Old Home Week | |
Director: | Victor Heerman |
Producer: | Jesse L. Lasky Adolph Zukor |
Screenplay: | George Ade Thomas J. Geraghty |
Starring: | Thomas Meighan Lila Lee Charles Dow Clark Max Figman Charles Sellon Zelma Tiden Sidney Paxton |
Cinematography: | Alvin Wyckoff |
Studio: | Famous Players–Lasky Corporation |
Distributor: | Paramount Pictures |
Runtime: | 70 minutes |
Country: | United States |
Language: | Silent (English intertitles) |
Old Home Week is a 1925 American silent comedy film directed by Victor Heerman and written by George Ade and Thomas J. Geraghty. The film stars Thomas Meighan, Lila Lee, Charles Dow Clark, Max Figman, Charles Sellon, Zelma Tiden, and Sidney Paxton. The film was released on May 25, 1925, by Paramount Pictures.[1] [2]

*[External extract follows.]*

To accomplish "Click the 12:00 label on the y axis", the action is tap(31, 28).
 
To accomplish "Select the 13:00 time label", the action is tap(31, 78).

As described in a film magazine review, Tom has been given a bad mark in his home town following a card game where a cheater placed some cards in his pocket. He opens a filling station in New York City. Business was poor, but the partner thought of having business cards printed that made it appear that they were partners in the "Amalgamated Oil Company." He returned to visit his home town to find the people buying stock in a promising oil well. Tom finds that the schemers are engaged in a hoax. When he goes to speak at the town's celebration, the people read his business card as saying he is interested in an oil company in New York, so they select him to be completely in charge of the new company. He finds that his mother has invested in the fraud. He decides to outwit the sharpers by placing a gusher of water at the well. As the schemers are about to leave with the $90,000 taken from the townspeople, they change their minds when they believe the oil well is really gushing oil. They buy back the well for $94,000, and Tom then reveals to them that they have become the butt of their own trickery. He is recognized as a hero and Ethel declares her love for him even though she previously had questioned his plans.
With no prints of Old Home Week located on any film archives,[3] it is a lost film.[4]